# LCD Screen replacement



## slim2fattycake (Aug 21, 2008)

Can anyone tell me where I can get replacements for LCD screens? I have a friend that has a Sharp 42" LCD HDTV. The bad thing is that its screen is cracked. He said it turns on and everything works fine but its just cracked really bad. I cannot find any place online that sells LCD replacements besides for laptops.


----------



## glaufman (Nov 25, 2007)

You might have better luck in the repair sections here:

http://www.hometheatershack.com/forums/service-support/


----------



## MatrixDweller (Jul 24, 2007)

A replacement LCD would most likely cost quite a bit depending on the model. I could actually cost more than the TV if special ordered from the manufacturer. That's because typically TVs are loss leaders in big box stores and tend to sell at or below cost. That cost is also reduced due to large volume orders and special deals between the manufacturer and the retailer.

Decent 42" LCD's can be had for under $1000 these days and more price drops are around the corner during the Xmas season.

A viable option is to search around for a used or damaged LCD with the same model LCD panel. Often times the ballast or back-light will go and people just ditch and buy new thinking the TV is dead. Salvage the parts from the one to repair the other. It can be pretty hard to find a replacement that way however and you have to be diligent.

You could try Ebay, kijiji.com, a local electronics recycler, a local TV shop or contact the manufacturer.


----------



## slim2fattycake (Aug 21, 2008)

Thanks. Ebay was no help. I'll try the other places.


----------



## lcaillo (May 2, 2006)

slim2fattycake said:


> Can anyone tell me where I can get replacements for LCD screens? I have a friend that has a Sharp 42" LCD HDTV. The bad thing is that its screen is cracked. He said it turns on and everything works fine but its just cracked really bad. I cannot find any place online that sells LCD replacements besides for laptops.

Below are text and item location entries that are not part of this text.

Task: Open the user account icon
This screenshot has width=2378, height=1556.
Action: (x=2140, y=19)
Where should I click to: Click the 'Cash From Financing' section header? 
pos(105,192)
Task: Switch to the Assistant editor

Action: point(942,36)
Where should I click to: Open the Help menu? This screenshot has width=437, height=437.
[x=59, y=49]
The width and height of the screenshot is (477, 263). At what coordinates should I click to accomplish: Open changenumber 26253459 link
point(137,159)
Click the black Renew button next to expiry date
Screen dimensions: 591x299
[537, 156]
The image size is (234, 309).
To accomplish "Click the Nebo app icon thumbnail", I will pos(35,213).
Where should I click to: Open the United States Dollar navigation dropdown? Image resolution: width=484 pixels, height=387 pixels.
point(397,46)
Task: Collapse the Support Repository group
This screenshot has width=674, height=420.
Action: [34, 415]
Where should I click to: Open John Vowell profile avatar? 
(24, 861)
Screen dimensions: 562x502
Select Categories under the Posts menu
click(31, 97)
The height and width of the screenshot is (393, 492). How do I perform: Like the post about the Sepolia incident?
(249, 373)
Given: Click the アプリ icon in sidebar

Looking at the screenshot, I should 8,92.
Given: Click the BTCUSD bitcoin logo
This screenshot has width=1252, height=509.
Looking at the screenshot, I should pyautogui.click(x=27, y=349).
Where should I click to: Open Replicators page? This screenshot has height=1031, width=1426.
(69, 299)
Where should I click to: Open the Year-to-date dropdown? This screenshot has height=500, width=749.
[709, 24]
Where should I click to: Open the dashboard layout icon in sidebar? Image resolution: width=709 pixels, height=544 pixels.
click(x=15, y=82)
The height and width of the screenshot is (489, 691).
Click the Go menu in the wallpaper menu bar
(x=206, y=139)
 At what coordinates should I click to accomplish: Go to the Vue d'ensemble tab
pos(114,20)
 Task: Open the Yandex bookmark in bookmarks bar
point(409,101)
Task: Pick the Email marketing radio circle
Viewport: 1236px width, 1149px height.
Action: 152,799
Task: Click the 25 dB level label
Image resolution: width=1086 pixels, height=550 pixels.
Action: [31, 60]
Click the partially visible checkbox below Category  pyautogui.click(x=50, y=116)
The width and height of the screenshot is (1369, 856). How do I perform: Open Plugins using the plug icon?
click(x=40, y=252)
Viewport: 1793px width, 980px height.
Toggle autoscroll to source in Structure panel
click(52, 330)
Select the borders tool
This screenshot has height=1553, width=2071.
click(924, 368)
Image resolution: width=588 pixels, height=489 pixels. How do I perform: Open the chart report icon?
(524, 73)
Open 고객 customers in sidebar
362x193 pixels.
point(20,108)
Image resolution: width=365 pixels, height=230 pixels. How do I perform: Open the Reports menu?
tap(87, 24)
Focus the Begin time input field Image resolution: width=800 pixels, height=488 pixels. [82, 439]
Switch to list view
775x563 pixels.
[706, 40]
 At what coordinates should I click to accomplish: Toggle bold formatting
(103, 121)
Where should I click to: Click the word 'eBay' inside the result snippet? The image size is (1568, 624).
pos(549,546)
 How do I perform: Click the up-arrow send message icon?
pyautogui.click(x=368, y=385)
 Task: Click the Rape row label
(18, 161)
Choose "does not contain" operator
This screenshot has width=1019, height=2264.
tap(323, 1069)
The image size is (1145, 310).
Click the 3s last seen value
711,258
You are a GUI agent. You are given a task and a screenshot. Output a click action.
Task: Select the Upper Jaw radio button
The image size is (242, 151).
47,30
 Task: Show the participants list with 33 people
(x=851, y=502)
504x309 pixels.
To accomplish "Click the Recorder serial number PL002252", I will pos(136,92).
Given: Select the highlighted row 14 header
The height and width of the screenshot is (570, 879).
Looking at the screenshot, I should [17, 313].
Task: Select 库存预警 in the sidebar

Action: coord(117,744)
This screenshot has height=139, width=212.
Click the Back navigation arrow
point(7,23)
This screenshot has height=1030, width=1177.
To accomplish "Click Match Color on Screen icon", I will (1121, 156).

LCD screens for television displays are not quite as generic as laptop screens. You would have to buy this screen through a Sharp authorized parts distributor. I am not even sure that they will sell it to you. Some Sharp parts in the past have only been sold to ASCs (authorized service centers). Even if you can buy it, it will likely be more than the cost of a replacement set, as has been suggested. 

I believe that Encompass and Andrews are Sharp parts distributors.


----------



## slim2fattycake (Aug 21, 2008)

Thanks. I am looking through them now.


----------